# Written instruction
Pick out every line in the records below that contains the string "width", and copy each one in full.

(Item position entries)
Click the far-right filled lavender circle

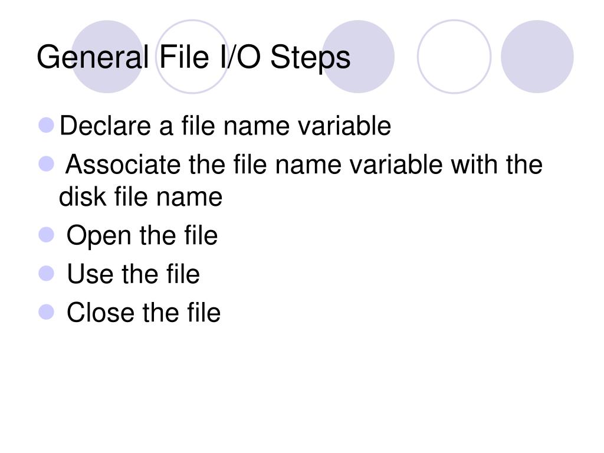point(537,57)
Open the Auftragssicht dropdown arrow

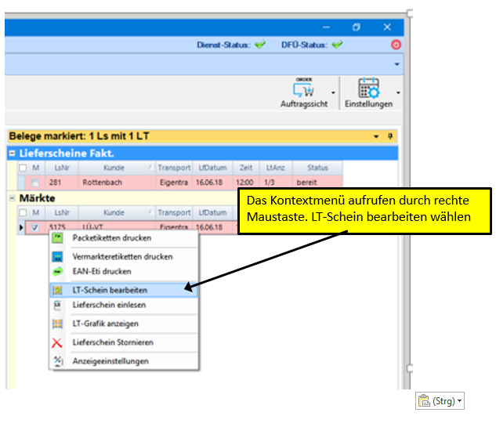click(x=334, y=92)
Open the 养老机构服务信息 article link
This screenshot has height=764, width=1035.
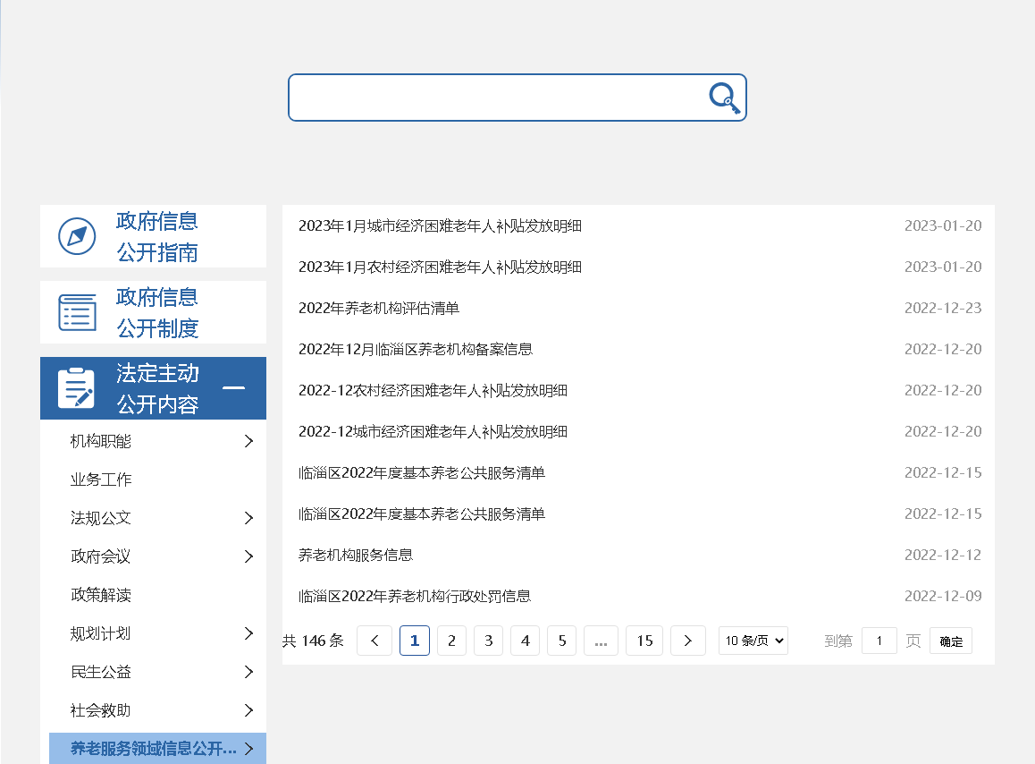tap(356, 555)
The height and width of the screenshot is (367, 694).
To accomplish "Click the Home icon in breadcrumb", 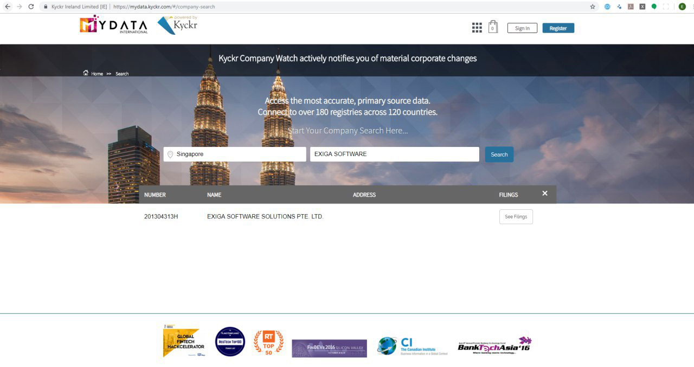I will point(86,73).

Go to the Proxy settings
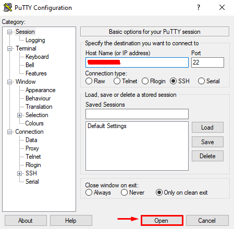[x=32, y=148]
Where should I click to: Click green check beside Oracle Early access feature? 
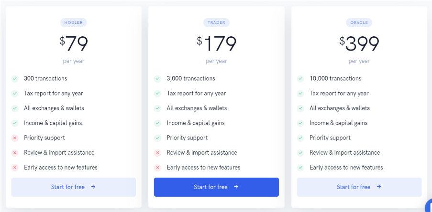300,168
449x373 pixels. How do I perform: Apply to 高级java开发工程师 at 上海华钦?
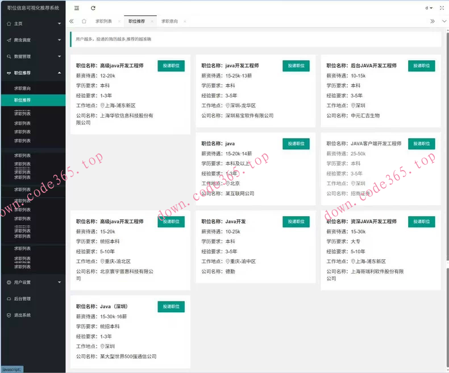171,66

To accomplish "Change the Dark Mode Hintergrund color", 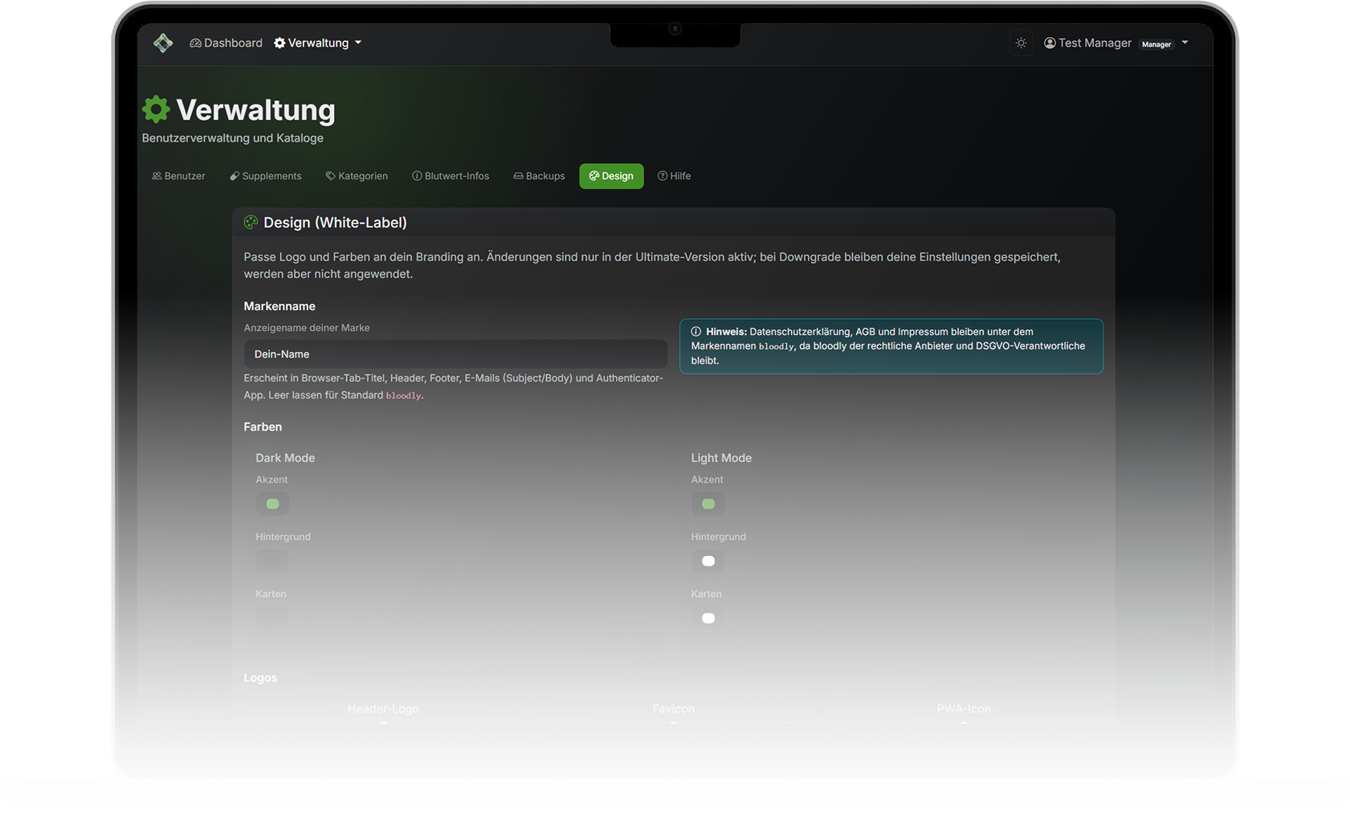I will 272,561.
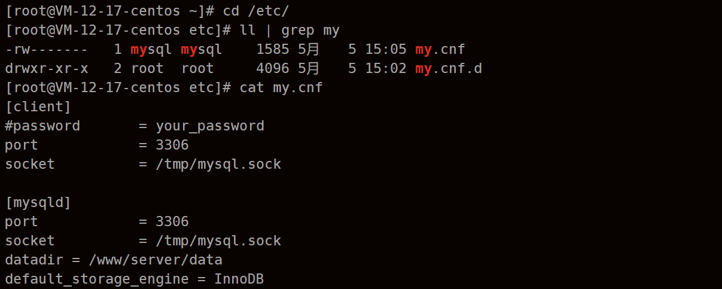Click port value 3306 under [mysqld]
Viewport: 722px width, 289px height.
172,221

# Response to this task
This screenshot has height=764, width=1035.
The height and width of the screenshot is (367, 694).
Viewport: 722px width, 289px height.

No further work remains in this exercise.